Search code examples
bashfor-loopspace

for loop through files with spaces in their names


I have a directory or zipped files, each containing a group of XML files I need to make a script that will extract XML files from those ZIPs if they contain a certain string

for z in `ls /path/to/archives/*.zip`
do for f in `unzip -l $z | grep 'xml' | awk -F" " '{print "$4" "$5}'`
  do r = $( unzip -p $z $f | grep $string )
    if [ '$r' != '' ]
    unzip $z $f
    fi
  done
done

When this runs, zip file A.zip containing a file called 'my file.xml' causes the loop to handle it as 2 files 'my' and 'file.xml' unzip then tries to extract file my from A.zip which fails

Any ideas on how to force the for loop not to consider the space in the file name as a separator?


Solution

  • Use the -Z1 option of unzip instead of -l. It outputs one file per line with no additional information. You should read its output instead of loop over it with for to prevent word splitting. You might still have problems with filenames containing a newline (but I wasn't able to zip them, $'a\nb' was stored as a^Jb and extracted as ab).
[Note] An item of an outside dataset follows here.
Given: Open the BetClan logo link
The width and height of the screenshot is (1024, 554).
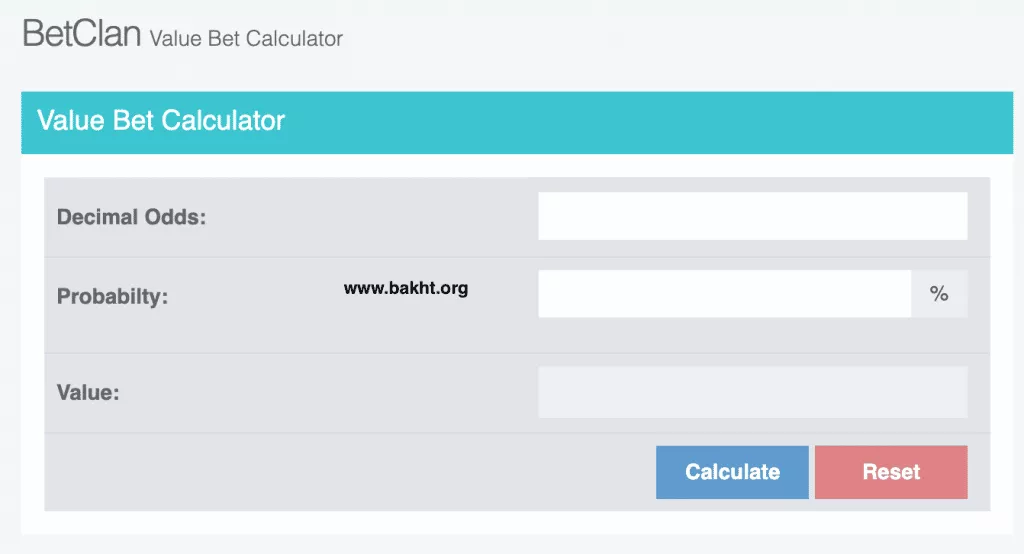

    Also, your if is missing a then.

    Also, don't parse the output of ls, you can iterate over the globbed file mask itself.
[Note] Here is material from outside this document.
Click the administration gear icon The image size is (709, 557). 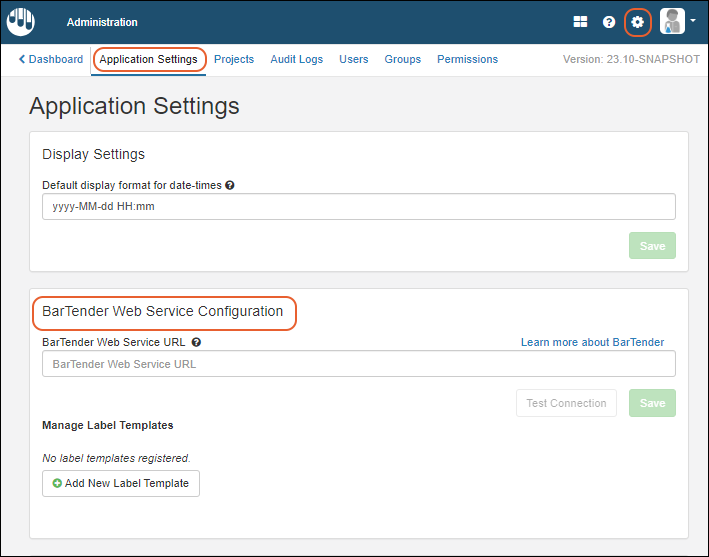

    You don't need to check that grep outputs anything, just run it with -q and check its exit status.

    Don't forget to doublequote variables that might contain whitespace or other special characters.

    for z in /path/to/archives/*.zip ; do
        while IFS= read -r f ;  do
            if unzip -p "$z" "$f" | grep -q "$string" ; then
                unzip "$z" "$f"
            fi
        done < <(unzip -Z1 "$z" '*.xml')
    done